You had already met Michelle Pfeiffer when you worked on the “The Fabulous Baker Boys” (1989)…

That, too, was a very interesting film for me. The director, Steve Kloves, was in fact not a visual director at all. After I had read the screenplay, I told him my ideas on how I saw the film. He simply answered, “Then do it like that, do it like that!” I had complete freedom on how to shoot the scenes. And, of course, I was very pleased about that.

There is a magical moment in the film when the camera does a circle shot round Michelle Pfeiffer, who is lying on a grand piano and singing.

That 360-degree circle shot round Michelle … When I read the screenplay I knew – it had to have the effect of the sexual act – the camera had to do one complete circle round her. I suggested it to Steve and he was thrilled with the idea. Michelle did a splendid job and it became one of the highlights of her career.

You have worked with many of the great directors, people like Francis Ford Coppola, Volker Schlöndorff and Wolfgang Petersen. Have you never thought of directing a film yourself?

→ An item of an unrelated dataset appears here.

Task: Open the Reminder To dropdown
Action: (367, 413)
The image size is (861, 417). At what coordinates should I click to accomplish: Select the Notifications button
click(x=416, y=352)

I did in fact once find a story that I was very interested in – the life of Lotte Lenya, the Austrian singer and actress. I pursued the project for quite a few years, but then in the end it was a German television editor that brought about its end. Whatever, I have still made a lot of wonderful films. The Age of Innocence for example, but today I do not think any studios would be interested in producing a film like that. I was fortunate enough to be a cameraman in a time when the realm of cinema was teeming with content.
 
Editor's note: The interview with Michael Ballhaus was conducted in January 2016.